Extract:
<<<<

Do I understand you correctly - LRM/CRM is the only component that arms the watchdog and as long as they are disabled, there is no other component of Proxmox, not even corosync / pmxcfs itself, that could trigger a reboot? pmxcfs simply switches to read-only if losing quorum, correct?
Yes. If the LRM is in "active" mode, because there currently are, or recently have been, HA guests on it, it will fence itself if it loses the connection to the majority of the cluster for more than a minute.
If the LRM is in "idle" mode, the /etc/pve/ directory will go into read-only mode only.

Can you describe the entire cluster in a little more detail? I would like to get an overall impression of your setup.
This please, and can you please show the /etc/pve/corosync.conf contents and the output of pvecm status?

Should I see an "emergency reboot initiated by watchdog" message in the logs or is it "BAM! - DEAD" immediately?
There is a log about the watchdog that ran out, but with the hard reset right after, it will not always get written down to disk. The best indicator is to check the logs of the fenced node and the other nodes in the cluster as well for anything corosync related. It will show in much detail if the connection to a node in the cluster changes and how it affects the memberships that are formed. With that information, it is possible to create a timeline of what happened regarding Corosync and the Proxmox VE cluster.

8 nodes:

5x Lenovo x3650 M5 as compute nodes , 2x Xeon E5-2690 v4, 768 GB RAM, 1x Mellanox ConnectX-3 (2x 10G ports), 1x ConnectX-4 (2x 25G ports)
3x Supermicro SC846E16-RJBOD1 as Ceph storage nodes , 96 GB RAM, 1x Mellanox ConnectX-4 (2x 25G ports)

All in the same datacenter, interconnected via Juniper QFX EVPN-VXLAN fabric.

The storage nodes were set up with 1x NIC (2x 25G), while compute nodes had 1x NIC (2x 10G), each port connected as LACP LAG to one switch in a ToR pair, so from the point of view of the Proxmox nodes there was only one (logical) network connection with either 50G or 20G bandwith, where the 3 VLAN IDs noted here were running tagged along with multiple customer VLAN tags for the guest VMs.

VLAN 75 = Management / cluster communication
VLAN 76 = storage (Ceph)
VLAN 302 = storage (iSCSI to NAS)

All 8 nodes are part of the same Proxmox (HA) cluster, so 8 votes.
3 storage nodes are running Ceph (and not running any VM or containers) in order to expose shared storage for the other 5 nodes to run their workload off.

A few weeks ago we found 25G NICs lying around in the datacenter and decided to upgrade the 5x compute nodes, and as we didn't need the 10G NICs as spares we kept them in and thought about how we'd be able to separate traffic between the two LAG bonds.

>>>>

Given information:
<<<<

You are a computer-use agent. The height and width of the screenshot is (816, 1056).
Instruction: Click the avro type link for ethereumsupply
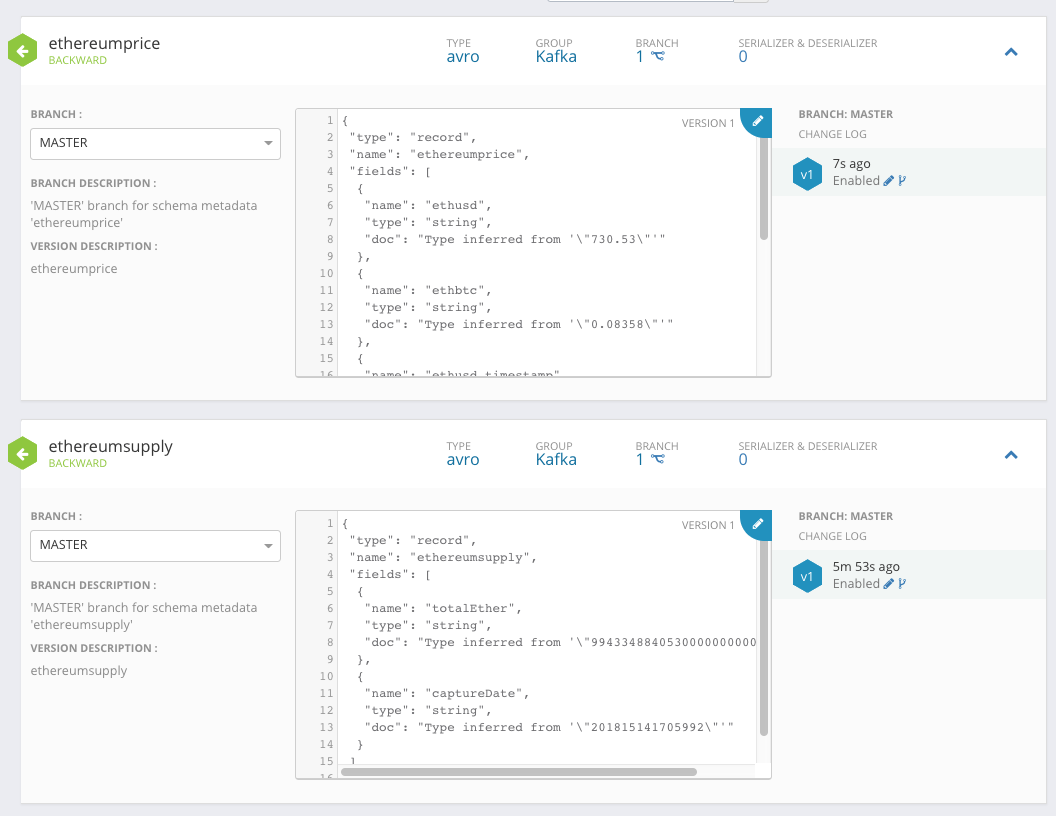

>>>>

Challenges:
a) From the Proxmox cluster thread, list every VLAN ID mentioned along with the traffic each one carries.
b) In the Proxmox cluster thread, what happens to the /etc/pve/ directory when the LRM is in "idle" mode and quorum is lost?
c) Continue the Proxmox cluster thread from the point where the text ends.
The data that comes after the text has no connection to it.

Outputs in order:
a)
VLAN 75: management / cluster communication
VLAN 76: storage (Ceph)
VLAN 302: storage (iSCSI to NAS)

b) It goes into read-only mode only.

c)
We added the 25G NICs by simply evacuating each node in turn, shutting it down, adding the card, booting it back up, moving the VMs back - all that happened with 0 issues.

At that point in time they'd booted with the old network config that only knew of 1 bond and had functionally remained unchanged for years (update to PVE 7 neccessitated a change in the order of interfaces within /etc/network/interfaces, vmbr0 before any vlanXY interface, as only one VLAN interface would go online otherwise) and everything was just fine.
A few days later we'd again evacuate each compute node in turn, but didn't stop any PVE service (neither LRM nor CRM, didn't think it neccessary, HA issues should only trigger on 1 host and only if there was a protected VM running which it didn't), changed /etc/network/interfaces as above, and "ifreload -a".
Waited for a few minutes and as nothing unexpected happened we moved the VMs back. Same procedure for all compute nodes, just when the colleague wanted to move the first VM back onto prox14, the last node to be modified, the entire compute part of the HA cluster was already down. During the evacuations and reboots of the nodes the HA master role had moved to proxstore11 which (along with proxstore12 and proxstore13) had not been involved with the recent changes at all, not rebooted, no service stopped, no VMs moved back or from (always running 0 VMs) and should've had a clear view and connection to all of the other 7 nodes (6 nodes while ifreload was doing its thing).

I note that I missed the dmidecode output, see attached.

Cluster information
Name:             Galaxis
Config Version:   31
Transport:        knet
Secure auth:      on

Quorum information
Date:             Wed Nov 29 14:56:57 2023
Quorum provider:  corosync_votequorum
Nodes:            8
Node ID:          0x00000009
Ring ID:          1.14015
Quorate:          Yes

Votequorum information
Expected votes:   8
Highest expected: 8
Total votes:      8
Quorum:           5 
Flags:            Quorate

Membership information
    Nodeid      Votes Name
0x00000001          1
0x00000002          1
0x00000003          1
0x00000004          1
0x00000005          1
0x00000009          1 (local)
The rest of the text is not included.